:: Work task ::
Match the word "handle". Return each line of the data below where it appears.

[Opening Data excerpts section]

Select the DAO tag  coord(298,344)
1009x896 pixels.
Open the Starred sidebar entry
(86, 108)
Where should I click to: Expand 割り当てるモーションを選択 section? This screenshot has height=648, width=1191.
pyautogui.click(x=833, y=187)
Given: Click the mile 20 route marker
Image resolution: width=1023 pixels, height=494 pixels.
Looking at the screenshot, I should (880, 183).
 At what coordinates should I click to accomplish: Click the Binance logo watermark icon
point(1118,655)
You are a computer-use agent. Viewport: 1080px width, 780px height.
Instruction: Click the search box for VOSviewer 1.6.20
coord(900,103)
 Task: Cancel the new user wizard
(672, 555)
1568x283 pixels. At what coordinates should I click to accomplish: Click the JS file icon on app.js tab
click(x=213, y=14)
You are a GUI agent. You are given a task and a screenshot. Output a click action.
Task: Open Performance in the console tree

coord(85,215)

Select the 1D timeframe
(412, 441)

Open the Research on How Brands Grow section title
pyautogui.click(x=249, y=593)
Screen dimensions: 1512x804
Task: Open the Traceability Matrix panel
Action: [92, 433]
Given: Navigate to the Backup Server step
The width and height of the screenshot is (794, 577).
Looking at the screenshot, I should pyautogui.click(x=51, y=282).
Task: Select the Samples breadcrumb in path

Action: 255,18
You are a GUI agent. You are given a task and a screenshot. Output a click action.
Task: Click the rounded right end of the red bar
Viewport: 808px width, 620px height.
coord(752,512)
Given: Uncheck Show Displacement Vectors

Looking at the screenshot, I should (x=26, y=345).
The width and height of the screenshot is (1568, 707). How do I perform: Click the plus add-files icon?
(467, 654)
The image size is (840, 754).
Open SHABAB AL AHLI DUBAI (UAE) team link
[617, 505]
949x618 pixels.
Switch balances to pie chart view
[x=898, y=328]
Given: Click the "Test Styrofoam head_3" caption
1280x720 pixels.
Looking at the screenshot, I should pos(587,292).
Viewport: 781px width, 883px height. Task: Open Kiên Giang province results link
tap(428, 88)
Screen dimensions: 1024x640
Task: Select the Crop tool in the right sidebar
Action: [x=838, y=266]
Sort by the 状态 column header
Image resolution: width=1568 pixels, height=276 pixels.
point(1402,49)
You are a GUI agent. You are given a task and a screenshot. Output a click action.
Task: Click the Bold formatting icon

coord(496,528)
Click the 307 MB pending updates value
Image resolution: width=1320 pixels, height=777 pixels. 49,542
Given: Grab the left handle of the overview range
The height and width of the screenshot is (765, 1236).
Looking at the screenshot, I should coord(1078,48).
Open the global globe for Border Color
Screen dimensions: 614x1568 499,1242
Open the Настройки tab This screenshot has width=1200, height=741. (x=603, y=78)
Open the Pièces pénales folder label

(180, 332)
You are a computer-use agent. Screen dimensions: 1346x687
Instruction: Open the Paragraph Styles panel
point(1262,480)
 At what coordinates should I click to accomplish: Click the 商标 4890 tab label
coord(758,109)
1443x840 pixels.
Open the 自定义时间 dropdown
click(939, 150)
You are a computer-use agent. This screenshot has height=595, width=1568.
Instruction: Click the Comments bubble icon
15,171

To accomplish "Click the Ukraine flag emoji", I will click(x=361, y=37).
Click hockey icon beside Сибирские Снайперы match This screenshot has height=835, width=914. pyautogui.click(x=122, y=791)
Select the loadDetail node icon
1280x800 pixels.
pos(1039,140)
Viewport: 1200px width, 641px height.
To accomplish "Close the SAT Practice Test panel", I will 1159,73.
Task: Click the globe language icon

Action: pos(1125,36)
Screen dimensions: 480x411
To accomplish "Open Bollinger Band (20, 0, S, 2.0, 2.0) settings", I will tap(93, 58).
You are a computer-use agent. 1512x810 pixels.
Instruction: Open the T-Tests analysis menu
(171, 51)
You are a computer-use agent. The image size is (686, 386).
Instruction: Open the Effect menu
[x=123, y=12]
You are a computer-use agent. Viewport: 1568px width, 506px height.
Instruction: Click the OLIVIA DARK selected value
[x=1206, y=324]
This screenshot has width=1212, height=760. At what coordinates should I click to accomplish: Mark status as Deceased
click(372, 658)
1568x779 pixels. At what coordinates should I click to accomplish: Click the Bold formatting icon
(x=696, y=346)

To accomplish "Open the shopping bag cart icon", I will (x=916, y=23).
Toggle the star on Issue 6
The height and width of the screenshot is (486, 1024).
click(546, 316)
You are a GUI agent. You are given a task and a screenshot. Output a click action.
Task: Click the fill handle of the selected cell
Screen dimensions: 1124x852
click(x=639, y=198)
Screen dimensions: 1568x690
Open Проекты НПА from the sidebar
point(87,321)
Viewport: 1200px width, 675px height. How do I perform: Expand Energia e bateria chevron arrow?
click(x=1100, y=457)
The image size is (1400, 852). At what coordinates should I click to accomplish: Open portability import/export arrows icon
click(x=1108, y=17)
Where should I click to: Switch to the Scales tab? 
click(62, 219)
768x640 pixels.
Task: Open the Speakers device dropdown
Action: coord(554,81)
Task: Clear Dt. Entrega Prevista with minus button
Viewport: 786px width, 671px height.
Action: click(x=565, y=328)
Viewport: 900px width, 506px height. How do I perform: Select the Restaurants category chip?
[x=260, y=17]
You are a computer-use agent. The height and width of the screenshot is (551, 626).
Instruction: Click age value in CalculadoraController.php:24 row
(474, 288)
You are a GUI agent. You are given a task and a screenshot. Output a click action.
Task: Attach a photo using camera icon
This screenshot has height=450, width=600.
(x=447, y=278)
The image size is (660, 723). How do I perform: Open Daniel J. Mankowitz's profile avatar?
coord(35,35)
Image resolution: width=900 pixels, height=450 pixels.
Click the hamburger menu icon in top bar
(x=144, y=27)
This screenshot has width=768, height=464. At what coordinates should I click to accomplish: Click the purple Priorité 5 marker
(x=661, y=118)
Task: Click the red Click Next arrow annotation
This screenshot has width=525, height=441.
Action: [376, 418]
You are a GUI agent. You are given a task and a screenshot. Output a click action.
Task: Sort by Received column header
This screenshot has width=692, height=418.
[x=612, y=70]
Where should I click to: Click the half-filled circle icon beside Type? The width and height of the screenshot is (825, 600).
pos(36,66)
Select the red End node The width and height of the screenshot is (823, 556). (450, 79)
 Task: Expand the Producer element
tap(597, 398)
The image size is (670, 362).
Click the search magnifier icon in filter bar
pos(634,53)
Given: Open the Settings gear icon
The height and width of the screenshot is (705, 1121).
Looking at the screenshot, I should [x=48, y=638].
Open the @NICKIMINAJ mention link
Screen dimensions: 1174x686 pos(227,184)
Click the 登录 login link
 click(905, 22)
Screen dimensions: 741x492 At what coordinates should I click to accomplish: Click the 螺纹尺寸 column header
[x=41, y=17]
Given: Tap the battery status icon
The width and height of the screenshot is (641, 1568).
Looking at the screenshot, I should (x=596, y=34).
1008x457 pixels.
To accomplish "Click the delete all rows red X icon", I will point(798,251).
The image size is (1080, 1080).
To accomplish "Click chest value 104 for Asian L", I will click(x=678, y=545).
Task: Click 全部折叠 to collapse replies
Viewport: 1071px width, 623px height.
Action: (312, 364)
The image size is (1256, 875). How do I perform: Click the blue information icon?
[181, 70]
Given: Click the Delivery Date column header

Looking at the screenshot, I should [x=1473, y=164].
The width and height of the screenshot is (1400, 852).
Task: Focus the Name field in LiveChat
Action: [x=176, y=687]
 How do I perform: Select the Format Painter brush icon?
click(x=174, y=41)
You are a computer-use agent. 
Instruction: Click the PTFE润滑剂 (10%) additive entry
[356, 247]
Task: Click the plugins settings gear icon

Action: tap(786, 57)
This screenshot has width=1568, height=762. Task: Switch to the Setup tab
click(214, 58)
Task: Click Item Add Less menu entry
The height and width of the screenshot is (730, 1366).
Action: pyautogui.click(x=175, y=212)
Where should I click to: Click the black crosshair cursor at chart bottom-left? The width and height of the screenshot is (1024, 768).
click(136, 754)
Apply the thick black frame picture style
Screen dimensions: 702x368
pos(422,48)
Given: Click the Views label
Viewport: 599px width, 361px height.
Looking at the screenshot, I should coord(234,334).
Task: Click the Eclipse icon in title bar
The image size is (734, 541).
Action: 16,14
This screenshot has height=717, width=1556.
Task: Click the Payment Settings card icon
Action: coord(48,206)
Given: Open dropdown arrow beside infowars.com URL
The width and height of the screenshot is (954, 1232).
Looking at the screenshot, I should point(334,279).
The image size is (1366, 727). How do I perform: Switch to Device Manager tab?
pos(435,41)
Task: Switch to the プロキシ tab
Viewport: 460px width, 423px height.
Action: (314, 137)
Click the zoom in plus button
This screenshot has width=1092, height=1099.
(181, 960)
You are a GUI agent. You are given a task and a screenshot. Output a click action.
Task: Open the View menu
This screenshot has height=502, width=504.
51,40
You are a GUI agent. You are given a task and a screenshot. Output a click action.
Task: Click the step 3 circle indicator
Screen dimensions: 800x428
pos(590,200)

[Closing Data excerpts section]

:: Result for this task ::
Given: Grab the left handle of the overview range
Task: Click the fill handle of the selected cell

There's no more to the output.